As a multi-racial Jewish community, we know that anti-Black racism and violence is happening all the time, not just when someone captures it on video. We know, unfortunately, that so many members of our community have had experiences with such injustice. We stand in solidarity with our Black students and families and commit ourselves in the fight against racism and oppression in America.
Our school's mission is to develop leaders who are committed to a life steeped in Jewish ethics and values. Over the course of this summer we must rise to the occasion and each of us in our own way, ensure that we are living up to the value of "Lo ta'amod al dam re'echa." We cannot stand idly by while the blood of members of our community is being spilled.
In this week's Torah portion, Nasso, we learn about the Nazirites who took purity vows that required them to abstain from things like drinking alcohol, having sexual relations, eating meat, coming into contact with dead bodies or cutting their hair.
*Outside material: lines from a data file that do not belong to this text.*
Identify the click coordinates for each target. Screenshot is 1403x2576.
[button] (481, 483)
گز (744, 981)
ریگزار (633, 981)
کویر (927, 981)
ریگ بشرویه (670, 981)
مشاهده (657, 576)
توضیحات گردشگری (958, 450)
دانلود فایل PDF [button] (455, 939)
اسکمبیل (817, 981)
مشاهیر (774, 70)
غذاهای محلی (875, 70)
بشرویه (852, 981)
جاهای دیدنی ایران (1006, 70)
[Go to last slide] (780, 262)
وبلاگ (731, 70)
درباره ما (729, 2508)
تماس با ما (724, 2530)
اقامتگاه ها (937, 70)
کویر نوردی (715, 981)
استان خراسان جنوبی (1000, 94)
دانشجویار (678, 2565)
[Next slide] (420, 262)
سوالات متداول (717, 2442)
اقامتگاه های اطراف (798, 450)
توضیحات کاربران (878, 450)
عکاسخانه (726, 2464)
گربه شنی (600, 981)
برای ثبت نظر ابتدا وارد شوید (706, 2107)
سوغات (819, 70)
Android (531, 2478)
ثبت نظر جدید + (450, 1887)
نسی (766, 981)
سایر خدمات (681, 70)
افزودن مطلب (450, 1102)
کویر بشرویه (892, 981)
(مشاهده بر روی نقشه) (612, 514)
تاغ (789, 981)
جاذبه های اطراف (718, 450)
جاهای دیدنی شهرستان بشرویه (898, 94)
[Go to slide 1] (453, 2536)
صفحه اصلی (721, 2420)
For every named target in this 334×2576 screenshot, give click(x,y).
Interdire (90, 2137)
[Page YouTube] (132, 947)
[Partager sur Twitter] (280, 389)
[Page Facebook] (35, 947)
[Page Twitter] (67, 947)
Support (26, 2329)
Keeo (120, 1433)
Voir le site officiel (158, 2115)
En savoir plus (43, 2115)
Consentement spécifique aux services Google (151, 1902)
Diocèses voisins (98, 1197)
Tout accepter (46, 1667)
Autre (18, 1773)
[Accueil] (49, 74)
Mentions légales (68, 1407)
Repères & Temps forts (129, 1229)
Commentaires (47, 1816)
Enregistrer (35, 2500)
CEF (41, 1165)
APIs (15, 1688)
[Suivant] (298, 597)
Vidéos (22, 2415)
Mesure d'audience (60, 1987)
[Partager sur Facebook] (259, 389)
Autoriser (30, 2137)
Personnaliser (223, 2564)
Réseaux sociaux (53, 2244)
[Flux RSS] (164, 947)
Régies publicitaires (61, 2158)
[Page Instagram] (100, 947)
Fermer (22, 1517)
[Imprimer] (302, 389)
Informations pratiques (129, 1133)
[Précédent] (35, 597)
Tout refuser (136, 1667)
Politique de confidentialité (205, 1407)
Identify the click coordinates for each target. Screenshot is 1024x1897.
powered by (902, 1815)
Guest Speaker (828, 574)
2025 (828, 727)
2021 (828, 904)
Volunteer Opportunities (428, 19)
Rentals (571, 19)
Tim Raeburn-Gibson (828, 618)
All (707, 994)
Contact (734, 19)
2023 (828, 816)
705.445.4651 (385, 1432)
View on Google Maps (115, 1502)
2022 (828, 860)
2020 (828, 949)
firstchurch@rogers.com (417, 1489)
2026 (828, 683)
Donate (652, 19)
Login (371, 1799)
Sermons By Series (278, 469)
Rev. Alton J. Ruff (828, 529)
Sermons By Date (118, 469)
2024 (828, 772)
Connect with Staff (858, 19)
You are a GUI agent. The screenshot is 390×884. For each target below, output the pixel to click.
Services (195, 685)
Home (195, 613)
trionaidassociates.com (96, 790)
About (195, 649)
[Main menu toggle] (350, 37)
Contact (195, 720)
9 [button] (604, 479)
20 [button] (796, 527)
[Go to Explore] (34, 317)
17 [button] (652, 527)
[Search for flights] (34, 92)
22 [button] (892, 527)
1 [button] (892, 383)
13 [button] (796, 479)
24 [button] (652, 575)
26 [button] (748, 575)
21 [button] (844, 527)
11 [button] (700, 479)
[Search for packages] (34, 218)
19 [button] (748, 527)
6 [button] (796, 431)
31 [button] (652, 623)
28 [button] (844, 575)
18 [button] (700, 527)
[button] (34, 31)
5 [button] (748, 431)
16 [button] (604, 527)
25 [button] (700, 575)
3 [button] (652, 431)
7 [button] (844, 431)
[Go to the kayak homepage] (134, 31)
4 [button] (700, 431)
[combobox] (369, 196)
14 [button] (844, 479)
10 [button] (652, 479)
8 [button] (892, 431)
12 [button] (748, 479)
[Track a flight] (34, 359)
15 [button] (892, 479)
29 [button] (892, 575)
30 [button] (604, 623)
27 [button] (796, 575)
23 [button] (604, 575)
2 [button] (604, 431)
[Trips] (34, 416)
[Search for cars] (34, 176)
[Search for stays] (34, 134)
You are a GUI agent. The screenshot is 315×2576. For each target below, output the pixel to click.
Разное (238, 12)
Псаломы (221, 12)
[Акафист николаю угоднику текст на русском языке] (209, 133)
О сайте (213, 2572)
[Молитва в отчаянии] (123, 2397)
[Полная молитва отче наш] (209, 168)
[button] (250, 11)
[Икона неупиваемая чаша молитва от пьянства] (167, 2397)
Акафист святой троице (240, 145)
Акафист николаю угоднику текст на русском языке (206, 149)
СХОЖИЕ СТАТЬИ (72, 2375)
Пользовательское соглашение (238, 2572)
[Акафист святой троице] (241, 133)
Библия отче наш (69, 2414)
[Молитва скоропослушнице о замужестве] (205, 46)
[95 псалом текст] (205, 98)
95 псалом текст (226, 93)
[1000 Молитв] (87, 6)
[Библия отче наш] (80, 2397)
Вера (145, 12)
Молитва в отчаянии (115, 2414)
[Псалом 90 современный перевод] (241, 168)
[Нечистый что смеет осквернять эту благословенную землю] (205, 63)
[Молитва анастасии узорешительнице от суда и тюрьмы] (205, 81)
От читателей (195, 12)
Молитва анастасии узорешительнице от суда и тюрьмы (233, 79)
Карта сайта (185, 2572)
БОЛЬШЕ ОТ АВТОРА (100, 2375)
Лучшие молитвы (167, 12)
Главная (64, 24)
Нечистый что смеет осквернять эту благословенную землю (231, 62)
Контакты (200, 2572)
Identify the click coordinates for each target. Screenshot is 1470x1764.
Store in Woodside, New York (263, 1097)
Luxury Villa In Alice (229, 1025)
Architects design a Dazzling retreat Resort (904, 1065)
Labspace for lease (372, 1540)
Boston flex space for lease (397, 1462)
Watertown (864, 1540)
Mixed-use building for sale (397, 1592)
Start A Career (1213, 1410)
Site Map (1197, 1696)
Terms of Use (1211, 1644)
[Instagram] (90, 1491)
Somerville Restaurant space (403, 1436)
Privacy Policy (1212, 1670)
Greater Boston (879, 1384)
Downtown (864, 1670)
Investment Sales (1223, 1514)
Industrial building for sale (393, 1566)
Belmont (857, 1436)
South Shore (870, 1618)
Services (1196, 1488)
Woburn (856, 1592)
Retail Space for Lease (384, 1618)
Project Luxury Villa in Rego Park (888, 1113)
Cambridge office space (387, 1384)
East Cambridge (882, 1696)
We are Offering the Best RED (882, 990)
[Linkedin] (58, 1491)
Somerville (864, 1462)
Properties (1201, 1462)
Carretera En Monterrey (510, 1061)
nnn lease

At a Bat Mitzvah a few years ago, I heard a powerful critique of a Nazirite that is particularly relevant today. One can imagine what motivated a Nazirite to abstain from a life of impurity. They likely looked around and saw corruption, temptation, or sin. But by abstaining from all of these things, the Nazirite didn't actually do anything. He didn't change the behaviors he disliked, he didn't change society around him, he only isolated himself from the rest of the community. In these moments, we must not be like the Nazirite. We cannot define ourselves exclusively by what we are not, or by the behaviors and actions that we abhor. We must each find our own ways to affect change and not be satisfied with our rejection or disgust at the senseless loss of life in the Black community.
A student sent me a question today asking about the Jewish perspective on looting and violence. On the one hand, the perspective on Jewish law as expressed in the Shulchan Arukh, is that one must not damage property in pursuit of their goals. On the other hand, I feel that in these moments, we are required to listen deeply and careful to voices from within the Black community. Many of our country's deepest and most vulnerable wounds are exposed in these moments, and it is important to be humble and listen with open hearts and minds.
A natural starting point for many families, especially those with young children are conversations at home. Here are some resources that we hope will be helpful to you:
- How to Talk with Kids About Race and Racial Violence, Common Sense Media
- Resources for Talking about Race, Racism and Racialized Violence with Kids, Center for Racial Justice in Education
- How to Talk to Kids about Race and Racism, Parent Tool Kit
- A Children's Booklist for Anti-Racist Activism, Embrace Race
- Talking to Kids about Race and Violence in America, Child Mind Institute
If you are able to give towards causes that promote racial equity and justice, a natural outcome of your conversations might be deciding on what particular cause to give to. You might also decide to write cards or engage in outreach towards members of the Black community who have been victims of violence and racism.
I want to end with a reflection from over a year and a half ago when the Jewish community suffered during the anti-semitic attacks in Pittsburgh and Poway. In Oakland, where I live, my synagogue immediately felt the outreach and warmth from local community organizations and in particular, Black churches in our community. Please consider reaching out to local Black communities. Words of comfort, empathy, and care, have real power in these moments.